▶ **GOAL OF THE EXERCISE**: For this exercise, print all of the data exactly as given.

▶ **AVAILABLE DATA**:
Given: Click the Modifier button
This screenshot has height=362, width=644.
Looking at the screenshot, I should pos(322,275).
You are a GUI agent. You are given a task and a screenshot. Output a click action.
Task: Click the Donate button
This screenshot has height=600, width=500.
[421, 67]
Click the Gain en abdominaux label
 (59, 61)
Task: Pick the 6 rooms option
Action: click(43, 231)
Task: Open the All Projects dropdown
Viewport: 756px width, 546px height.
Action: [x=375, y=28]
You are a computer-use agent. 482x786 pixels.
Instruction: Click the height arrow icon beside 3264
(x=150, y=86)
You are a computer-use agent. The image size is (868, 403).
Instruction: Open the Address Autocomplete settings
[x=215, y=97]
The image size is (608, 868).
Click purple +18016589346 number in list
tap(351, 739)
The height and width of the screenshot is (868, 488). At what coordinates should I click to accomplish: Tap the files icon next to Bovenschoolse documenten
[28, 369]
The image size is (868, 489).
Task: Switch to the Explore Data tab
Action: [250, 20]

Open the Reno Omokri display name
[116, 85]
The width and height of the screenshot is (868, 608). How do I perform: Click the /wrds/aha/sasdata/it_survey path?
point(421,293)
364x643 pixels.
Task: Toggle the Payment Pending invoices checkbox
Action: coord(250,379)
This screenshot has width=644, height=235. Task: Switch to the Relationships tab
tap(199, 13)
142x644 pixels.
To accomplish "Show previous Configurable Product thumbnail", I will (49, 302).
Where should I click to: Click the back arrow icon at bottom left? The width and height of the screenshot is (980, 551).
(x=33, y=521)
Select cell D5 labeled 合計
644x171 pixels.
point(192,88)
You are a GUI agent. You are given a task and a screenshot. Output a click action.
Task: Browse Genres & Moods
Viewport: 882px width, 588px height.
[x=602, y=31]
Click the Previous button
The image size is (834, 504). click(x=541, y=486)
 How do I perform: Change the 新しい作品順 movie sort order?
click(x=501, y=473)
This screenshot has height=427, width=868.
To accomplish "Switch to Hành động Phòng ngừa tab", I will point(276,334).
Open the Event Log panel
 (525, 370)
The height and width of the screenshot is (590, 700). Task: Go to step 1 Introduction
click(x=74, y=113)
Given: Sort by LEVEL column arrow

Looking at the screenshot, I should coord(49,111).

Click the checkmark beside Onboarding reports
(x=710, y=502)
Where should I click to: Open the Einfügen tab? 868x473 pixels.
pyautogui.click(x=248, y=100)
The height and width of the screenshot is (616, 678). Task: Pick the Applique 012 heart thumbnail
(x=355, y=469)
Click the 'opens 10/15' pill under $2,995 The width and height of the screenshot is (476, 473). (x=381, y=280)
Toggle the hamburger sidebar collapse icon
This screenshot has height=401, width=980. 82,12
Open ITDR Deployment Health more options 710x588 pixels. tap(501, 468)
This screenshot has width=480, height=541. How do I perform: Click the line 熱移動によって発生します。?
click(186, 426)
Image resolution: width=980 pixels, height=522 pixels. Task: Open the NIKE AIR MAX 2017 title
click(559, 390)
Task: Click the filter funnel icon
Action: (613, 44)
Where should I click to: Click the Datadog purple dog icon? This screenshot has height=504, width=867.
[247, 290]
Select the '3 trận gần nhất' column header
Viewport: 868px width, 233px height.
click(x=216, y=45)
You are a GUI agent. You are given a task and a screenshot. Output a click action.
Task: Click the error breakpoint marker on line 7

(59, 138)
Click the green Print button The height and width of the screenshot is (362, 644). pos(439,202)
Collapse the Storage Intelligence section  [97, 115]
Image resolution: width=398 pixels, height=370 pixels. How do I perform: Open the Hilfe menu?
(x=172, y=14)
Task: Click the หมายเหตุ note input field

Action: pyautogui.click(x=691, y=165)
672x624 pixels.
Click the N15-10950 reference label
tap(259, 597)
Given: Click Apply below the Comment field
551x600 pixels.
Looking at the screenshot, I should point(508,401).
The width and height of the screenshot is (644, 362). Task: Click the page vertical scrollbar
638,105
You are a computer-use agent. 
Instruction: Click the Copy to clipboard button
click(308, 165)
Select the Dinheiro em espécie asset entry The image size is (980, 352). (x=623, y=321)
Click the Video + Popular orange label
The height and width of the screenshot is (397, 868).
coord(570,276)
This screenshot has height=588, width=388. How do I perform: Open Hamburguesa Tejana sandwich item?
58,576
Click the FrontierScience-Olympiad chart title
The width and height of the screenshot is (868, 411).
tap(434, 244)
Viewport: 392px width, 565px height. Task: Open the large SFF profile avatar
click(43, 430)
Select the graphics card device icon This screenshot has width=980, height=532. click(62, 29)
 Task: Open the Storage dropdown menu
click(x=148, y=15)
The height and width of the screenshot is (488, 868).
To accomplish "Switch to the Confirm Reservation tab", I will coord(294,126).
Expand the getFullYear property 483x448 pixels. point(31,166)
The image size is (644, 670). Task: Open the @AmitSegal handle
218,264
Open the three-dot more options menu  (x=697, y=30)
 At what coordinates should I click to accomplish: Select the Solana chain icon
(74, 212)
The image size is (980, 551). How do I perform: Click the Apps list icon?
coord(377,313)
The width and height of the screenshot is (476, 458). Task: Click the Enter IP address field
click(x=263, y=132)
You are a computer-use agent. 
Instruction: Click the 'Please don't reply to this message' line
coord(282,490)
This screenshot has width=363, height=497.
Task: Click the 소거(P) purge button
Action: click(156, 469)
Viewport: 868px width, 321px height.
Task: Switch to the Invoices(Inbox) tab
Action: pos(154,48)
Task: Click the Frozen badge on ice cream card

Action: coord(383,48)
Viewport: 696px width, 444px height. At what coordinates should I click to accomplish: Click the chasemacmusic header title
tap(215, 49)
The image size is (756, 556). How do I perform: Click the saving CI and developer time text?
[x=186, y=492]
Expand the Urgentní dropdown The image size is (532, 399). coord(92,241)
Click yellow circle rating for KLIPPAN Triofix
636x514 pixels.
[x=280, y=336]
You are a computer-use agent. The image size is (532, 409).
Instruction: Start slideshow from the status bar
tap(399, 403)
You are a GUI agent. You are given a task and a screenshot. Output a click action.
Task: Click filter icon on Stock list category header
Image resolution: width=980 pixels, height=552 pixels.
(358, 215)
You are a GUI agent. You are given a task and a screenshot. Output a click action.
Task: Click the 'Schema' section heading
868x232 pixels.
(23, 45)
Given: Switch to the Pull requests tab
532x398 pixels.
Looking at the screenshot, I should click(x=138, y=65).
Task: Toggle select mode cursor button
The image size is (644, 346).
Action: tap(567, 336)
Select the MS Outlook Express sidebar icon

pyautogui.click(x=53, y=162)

▶ **TASK RESULT**:
Given: Click the Modifier button
This screenshot has height=362, width=644.
Looking at the screenshot, I should pos(322,275).
You are a GUI agent. You are given a task and a screenshot. Output a click action.
Task: Click the Donate button
This screenshot has height=600, width=500.
[421, 67]
Click the Gain en abdominaux label
 (59, 61)
Task: Pick the 6 rooms option
Action: click(43, 231)
Task: Open the All Projects dropdown
Viewport: 756px width, 546px height.
Action: [x=375, y=28]
You are a computer-use agent. 482x786 pixels.
Instruction: Click the height arrow icon beside 3264
(x=150, y=86)
You are a computer-use agent. The image size is (868, 403).
Instruction: Open the Address Autocomplete settings
[x=215, y=97]
The image size is (608, 868).
Click purple +18016589346 number in list
tap(351, 739)
The height and width of the screenshot is (868, 488). At what coordinates should I click to accomplish: Tap the files icon next to Bovenschoolse documenten
[28, 369]
The image size is (868, 489).
Task: Switch to the Explore Data tab
Action: [250, 20]

Open the Reno Omokri display name
[116, 85]
The width and height of the screenshot is (868, 608). How do I perform: Click the /wrds/aha/sasdata/it_survey path?
point(421,293)
364x643 pixels.
Task: Toggle the Payment Pending invoices checkbox
Action: coord(250,379)
This screenshot has width=644, height=235. Task: Switch to the Relationships tab
tap(199, 13)
142x644 pixels.
To accomplish "Show previous Configurable Product thumbnail", I will (49, 302).
Where should I click to: Click the back arrow icon at bottom left? The width and height of the screenshot is (980, 551).
(x=33, y=521)
Select cell D5 labeled 合計
644x171 pixels.
point(192,88)
You are a GUI agent. You are given a task and a screenshot. Output a click action.
Task: Browse Genres & Moods
Viewport: 882px width, 588px height.
[x=602, y=31]
Click the Previous button
The image size is (834, 504). click(x=541, y=486)
 How do I perform: Change the 新しい作品順 movie sort order?
click(x=501, y=473)
This screenshot has height=427, width=868.
To accomplish "Switch to Hành động Phòng ngừa tab", I will point(276,334).
Open the Event Log panel
 (525, 370)
The height and width of the screenshot is (590, 700). Task: Go to step 1 Introduction
click(x=74, y=113)
Given: Sort by LEVEL column arrow

Looking at the screenshot, I should coord(49,111).

Click the checkmark beside Onboarding reports
(x=710, y=502)
Where should I click to: Open the Einfügen tab? 868x473 pixels.
pyautogui.click(x=248, y=100)
The height and width of the screenshot is (616, 678). Task: Pick the Applique 012 heart thumbnail
(x=355, y=469)
Click the 'opens 10/15' pill under $2,995 The width and height of the screenshot is (476, 473). (x=381, y=280)
Toggle the hamburger sidebar collapse icon
This screenshot has height=401, width=980. 82,12
Open ITDR Deployment Health more options 710x588 pixels. tap(501, 468)
This screenshot has width=480, height=541. How do I perform: Click the line 熱移動によって発生します。?
click(186, 426)
Image resolution: width=980 pixels, height=522 pixels. Task: Open the NIKE AIR MAX 2017 title
click(559, 390)
Task: Click the filter funnel icon
Action: (613, 44)
Where should I click to: Click the Datadog purple dog icon? This screenshot has height=504, width=867.
[247, 290]
Select the '3 trận gần nhất' column header
Viewport: 868px width, 233px height.
click(x=216, y=45)
You are a GUI agent. You are given a task and a screenshot. Output a click action.
Task: Click the error breakpoint marker on line 7

(59, 138)
Click the green Print button The height and width of the screenshot is (362, 644). pos(439,202)
Collapse the Storage Intelligence section  [97, 115]
Image resolution: width=398 pixels, height=370 pixels. How do I perform: Open the Hilfe menu?
(x=172, y=14)
Task: Click the หมายเหตุ note input field

Action: pyautogui.click(x=691, y=165)
672x624 pixels.
Click the N15-10950 reference label
tap(259, 597)
Given: Click Apply below the Comment field
551x600 pixels.
Looking at the screenshot, I should point(508,401).
The width and height of the screenshot is (644, 362). Task: Click the page vertical scrollbar
638,105
You are a computer-use agent. 
Instruction: Click the Copy to clipboard button
click(308, 165)
Select the Dinheiro em espécie asset entry The image size is (980, 352). (x=623, y=321)
Click the Video + Popular orange label
The height and width of the screenshot is (397, 868).
coord(570,276)
This screenshot has height=588, width=388. How do I perform: Open Hamburguesa Tejana sandwich item?
58,576
Click the FrontierScience-Olympiad chart title
The width and height of the screenshot is (868, 411).
tap(434, 244)
Viewport: 392px width, 565px height. Task: Open the large SFF profile avatar
click(43, 430)
Select the graphics card device icon This screenshot has width=980, height=532. click(62, 29)
 Task: Open the Storage dropdown menu
click(x=148, y=15)
The height and width of the screenshot is (488, 868).
To accomplish "Switch to the Confirm Reservation tab", I will coord(294,126).
Expand the getFullYear property 483x448 pixels. point(31,166)
The image size is (644, 670). Task: Open the @AmitSegal handle
218,264
Open the three-dot more options menu  (x=697, y=30)
 At what coordinates should I click to accomplish: Select the Solana chain icon
(74, 212)
The image size is (980, 551). How do I perform: Click the Apps list icon?
coord(377,313)
The width and height of the screenshot is (476, 458). Task: Click the Enter IP address field
click(x=263, y=132)
You are a computer-use agent. 
Instruction: Click the 'Please don't reply to this message' line
coord(282,490)
This screenshot has width=363, height=497.
Task: Click the 소거(P) purge button
Action: click(156, 469)
Viewport: 868px width, 321px height.
Task: Switch to the Invoices(Inbox) tab
Action: pos(154,48)
Task: Click the Frozen badge on ice cream card

Action: coord(383,48)
Viewport: 696px width, 444px height. At what coordinates should I click to accomplish: Click the chasemacmusic header title
tap(215, 49)
The image size is (756, 556). How do I perform: Click the saving CI and developer time text?
[x=186, y=492]
Expand the Urgentní dropdown The image size is (532, 399). coord(92,241)
Click yellow circle rating for KLIPPAN Triofix
636x514 pixels.
[x=280, y=336]
You are a computer-use agent. The image size is (532, 409).
Instruction: Start slideshow from the status bar
tap(399, 403)
You are a GUI agent. You are given a task and a screenshot. Output a click action.
Task: Click filter icon on Stock list category header
Image resolution: width=980 pixels, height=552 pixels.
(358, 215)
You are a GUI agent. You are given a task and a screenshot. Output a click action.
Task: Click the 'Schema' section heading
868x232 pixels.
(23, 45)
Given: Switch to the Pull requests tab
532x398 pixels.
Looking at the screenshot, I should click(x=138, y=65).
Task: Toggle select mode cursor button
The image size is (644, 346).
Action: tap(567, 336)
Select the MS Outlook Express sidebar icon

pyautogui.click(x=53, y=162)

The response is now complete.